A spokeswoman for NDSU said the university has not been put on notice that it has failed to abide by reporting requirements.

"NDSU has received no indication from any government agency overseeing research that there are issues with the institution's current reporting activities," Sadie Rudolph, NDSU's media relations coordinator, said in a statement. "NDSU remains committed to conducting important research that results in solutions to the complex problems of our day including food systems and security, healthy populations and sustainable societal infrastructure."

Because NDSU "failed utterly" to act properly, Budkie urged the National Institute of Health officials to terminate its funding for research at the university.

Among the alleged violations, NDSU is accused of failing to monitor animals after procedures to ensure well-being, failure to maintain appropriate records, failure to ensure death of animals after euthanasia procedures, and failure to carry out veterinary orders for treatment.

Examples in the internal reports Budkie said illustrate violations include deaths of laboratory mice and blackbirds.

In an interview, Budkie said failures to report the non-compliance incidents involving research animals is unusual in his organization's tracking of more than 1,000 institutions.

"That's not something that we've documented with a high level of frequency," he said. "It does appear to be unusual."
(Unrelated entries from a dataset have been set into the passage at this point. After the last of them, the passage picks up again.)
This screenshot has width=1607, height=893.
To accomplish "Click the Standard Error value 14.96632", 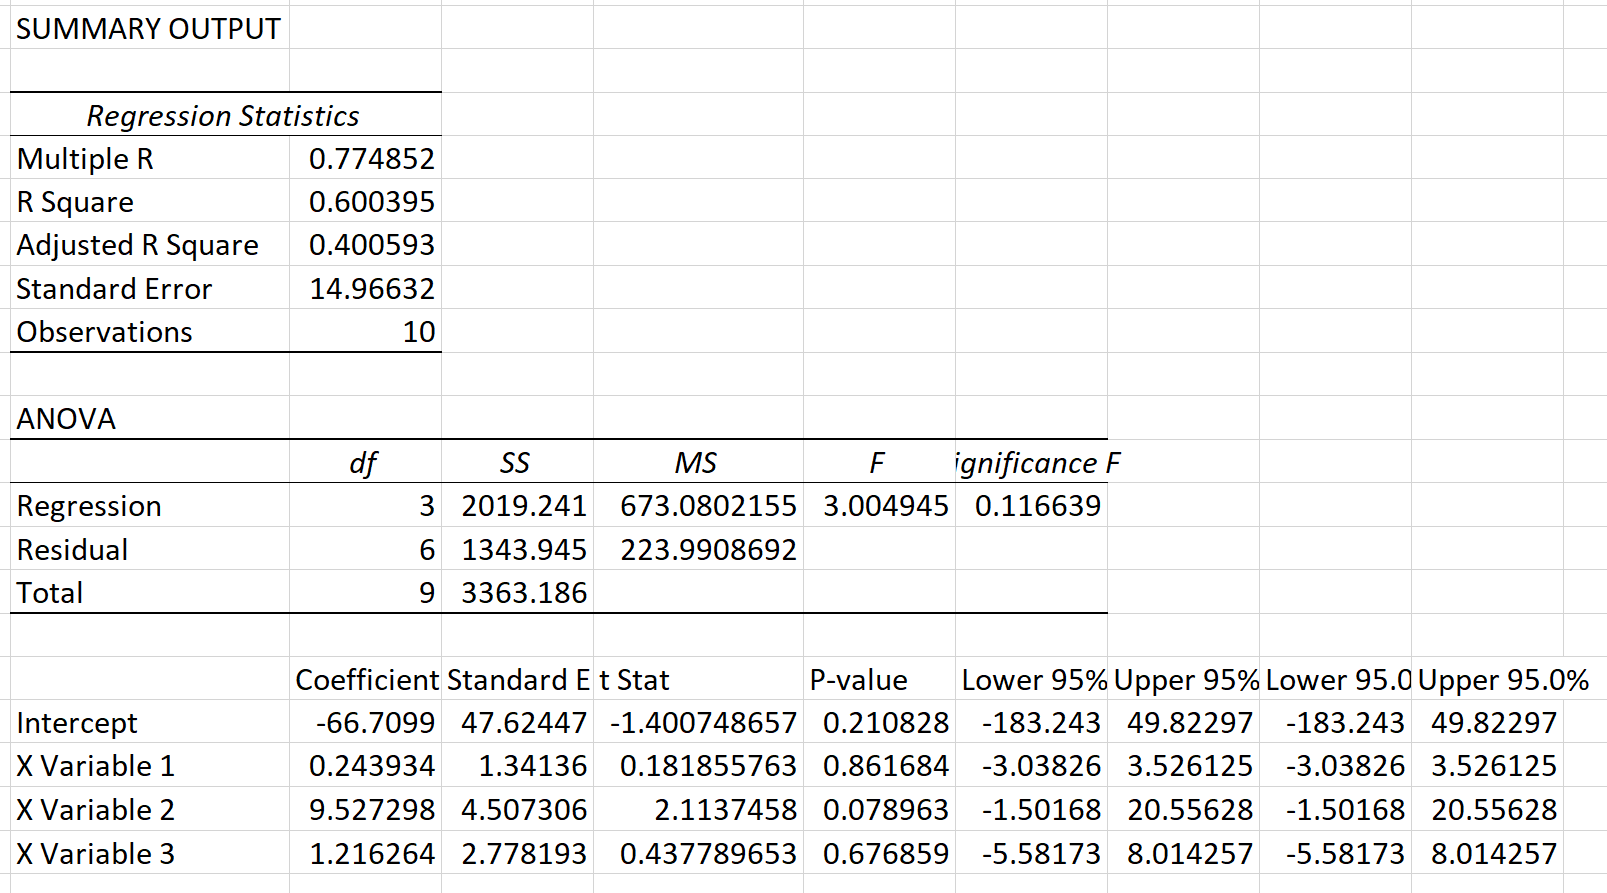I will tap(371, 289).
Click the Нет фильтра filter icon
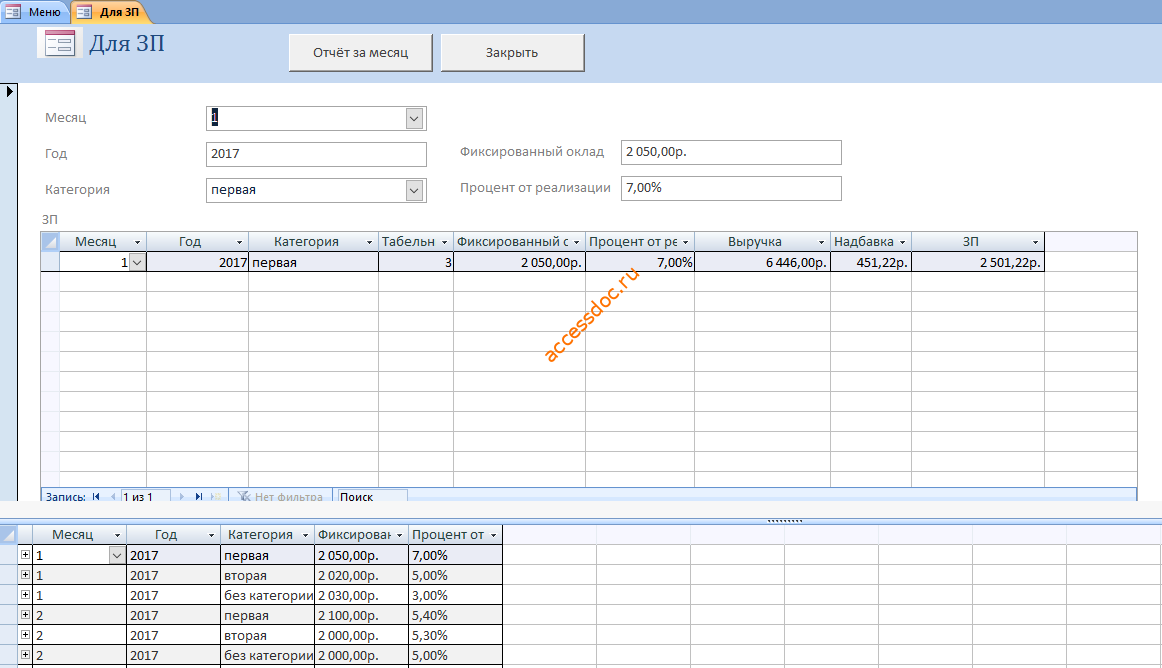Screen dimensions: 1162x668 (x=244, y=497)
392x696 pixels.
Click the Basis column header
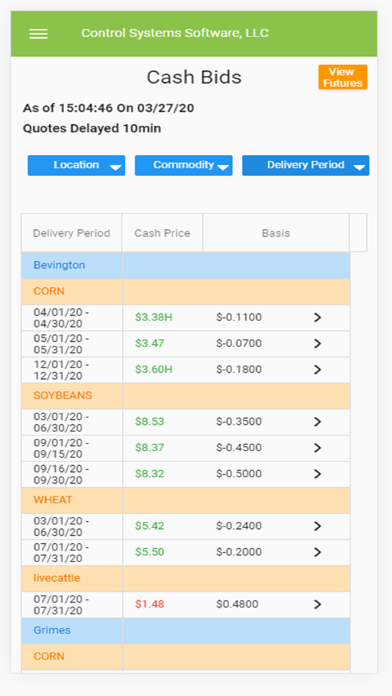click(276, 233)
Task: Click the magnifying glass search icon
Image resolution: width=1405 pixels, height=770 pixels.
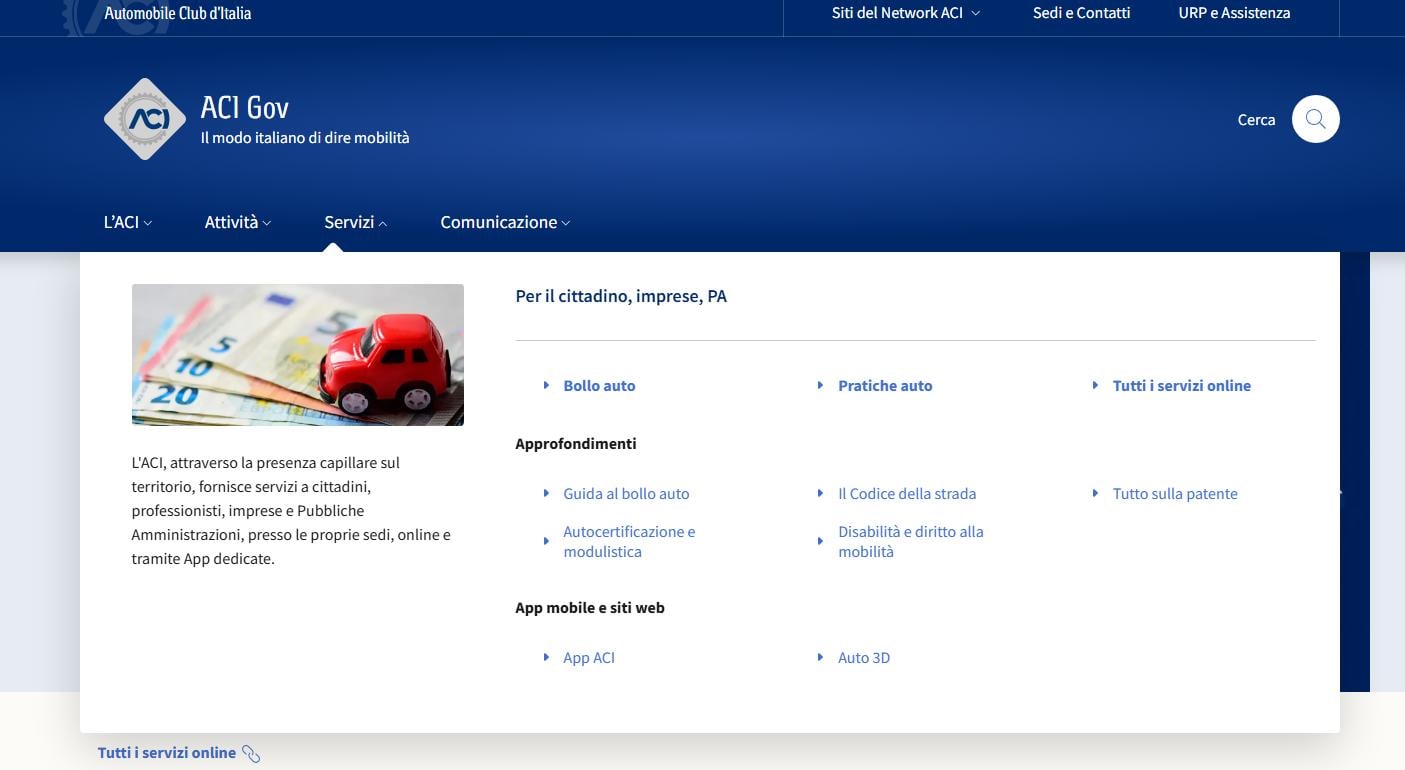Action: coord(1315,120)
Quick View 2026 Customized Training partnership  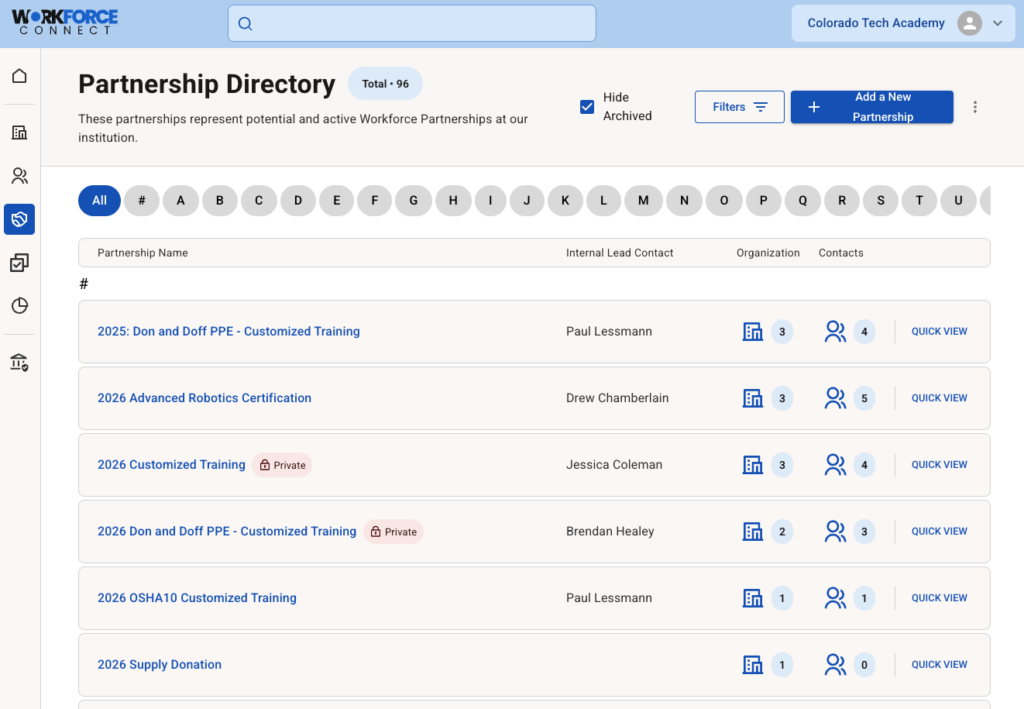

Budkie, who has been monitoring the treatment of laboratory animals for more than 30 years, said he is aware of only one other instance of multiple failures to report such incidents and that involves a private research laboratory in New Mexico.

"From everything we can see there's very little reason for an institution not to report," he said, adding that they routinely submit plans for corrective action along with the reports. "That's why it's so odd. There's no penalty involved."

The NIH has acknowledged receipt of Budkie's letter, he said, and told him they will review the matter.